Supplied data ▸

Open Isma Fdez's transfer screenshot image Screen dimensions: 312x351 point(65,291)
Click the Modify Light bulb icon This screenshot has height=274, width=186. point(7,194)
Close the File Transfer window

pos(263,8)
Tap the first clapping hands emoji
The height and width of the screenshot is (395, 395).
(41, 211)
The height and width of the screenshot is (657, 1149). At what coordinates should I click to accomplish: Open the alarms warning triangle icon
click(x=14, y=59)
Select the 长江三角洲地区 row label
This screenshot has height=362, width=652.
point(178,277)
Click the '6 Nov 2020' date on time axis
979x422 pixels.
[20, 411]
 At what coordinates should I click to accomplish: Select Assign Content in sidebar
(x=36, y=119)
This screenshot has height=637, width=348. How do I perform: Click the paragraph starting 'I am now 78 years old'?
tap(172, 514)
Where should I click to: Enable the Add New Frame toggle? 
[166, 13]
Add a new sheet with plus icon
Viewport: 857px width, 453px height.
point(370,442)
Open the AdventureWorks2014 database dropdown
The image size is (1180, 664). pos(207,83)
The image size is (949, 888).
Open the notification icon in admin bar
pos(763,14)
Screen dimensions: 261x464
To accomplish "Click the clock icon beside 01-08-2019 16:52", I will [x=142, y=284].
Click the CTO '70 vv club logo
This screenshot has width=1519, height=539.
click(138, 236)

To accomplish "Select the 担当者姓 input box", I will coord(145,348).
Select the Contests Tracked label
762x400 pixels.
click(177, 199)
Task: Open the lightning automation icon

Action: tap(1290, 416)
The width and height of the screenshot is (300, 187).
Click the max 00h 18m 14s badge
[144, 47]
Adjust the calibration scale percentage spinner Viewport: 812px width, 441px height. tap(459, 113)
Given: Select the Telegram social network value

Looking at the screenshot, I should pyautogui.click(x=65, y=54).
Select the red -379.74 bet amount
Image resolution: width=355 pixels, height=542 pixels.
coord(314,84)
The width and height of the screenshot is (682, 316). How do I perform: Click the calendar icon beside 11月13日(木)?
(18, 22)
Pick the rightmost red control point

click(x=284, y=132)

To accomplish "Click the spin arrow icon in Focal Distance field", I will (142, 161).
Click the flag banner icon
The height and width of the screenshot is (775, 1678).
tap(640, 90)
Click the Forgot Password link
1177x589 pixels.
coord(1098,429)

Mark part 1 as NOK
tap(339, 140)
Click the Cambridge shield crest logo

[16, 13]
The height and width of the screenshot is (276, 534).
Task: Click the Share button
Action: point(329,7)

Assignment ▸ Down to the last character, restate every record.

Your response ▸
Open Isma Fdez's transfer screenshot image Screen dimensions: 312x351 point(65,291)
Click the Modify Light bulb icon This screenshot has height=274, width=186. point(7,194)
Close the File Transfer window

pos(263,8)
Tap the first clapping hands emoji
The height and width of the screenshot is (395, 395).
(41, 211)
The height and width of the screenshot is (657, 1149). At what coordinates should I click to accomplish: Open the alarms warning triangle icon
click(x=14, y=59)
Select the 长江三角洲地区 row label
This screenshot has height=362, width=652.
point(178,277)
Click the '6 Nov 2020' date on time axis
979x422 pixels.
[20, 411]
 At what coordinates should I click to accomplish: Select Assign Content in sidebar
(x=36, y=119)
This screenshot has height=637, width=348. How do I perform: Click the paragraph starting 'I am now 78 years old'?
tap(172, 514)
Where should I click to: Enable the Add New Frame toggle? 
[166, 13]
Add a new sheet with plus icon
Viewport: 857px width, 453px height.
point(370,442)
Open the AdventureWorks2014 database dropdown
The image size is (1180, 664). pos(207,83)
The image size is (949, 888).
Open the notification icon in admin bar
pos(763,14)
Screen dimensions: 261x464
To accomplish "Click the clock icon beside 01-08-2019 16:52", I will [x=142, y=284].
Click the CTO '70 vv club logo
This screenshot has width=1519, height=539.
click(138, 236)

To accomplish "Select the 担当者姓 input box", I will coord(145,348).
Select the Contests Tracked label
762x400 pixels.
click(177, 199)
Task: Open the lightning automation icon

Action: tap(1290, 416)
The width and height of the screenshot is (300, 187).
Click the max 00h 18m 14s badge
[144, 47]
Adjust the calibration scale percentage spinner Viewport: 812px width, 441px height. tap(459, 113)
Given: Select the Telegram social network value

Looking at the screenshot, I should pyautogui.click(x=65, y=54).
Select the red -379.74 bet amount
Image resolution: width=355 pixels, height=542 pixels.
coord(314,84)
The width and height of the screenshot is (682, 316). How do I perform: Click the calendar icon beside 11月13日(木)?
(18, 22)
Pick the rightmost red control point

click(x=284, y=132)

To accomplish "Click the spin arrow icon in Focal Distance field", I will (142, 161).
Click the flag banner icon
The height and width of the screenshot is (775, 1678).
tap(640, 90)
Click the Forgot Password link
1177x589 pixels.
coord(1098,429)

Mark part 1 as NOK
tap(339, 140)
Click the Cambridge shield crest logo

[16, 13]
The height and width of the screenshot is (276, 534).
Task: Click the Share button
Action: point(329,7)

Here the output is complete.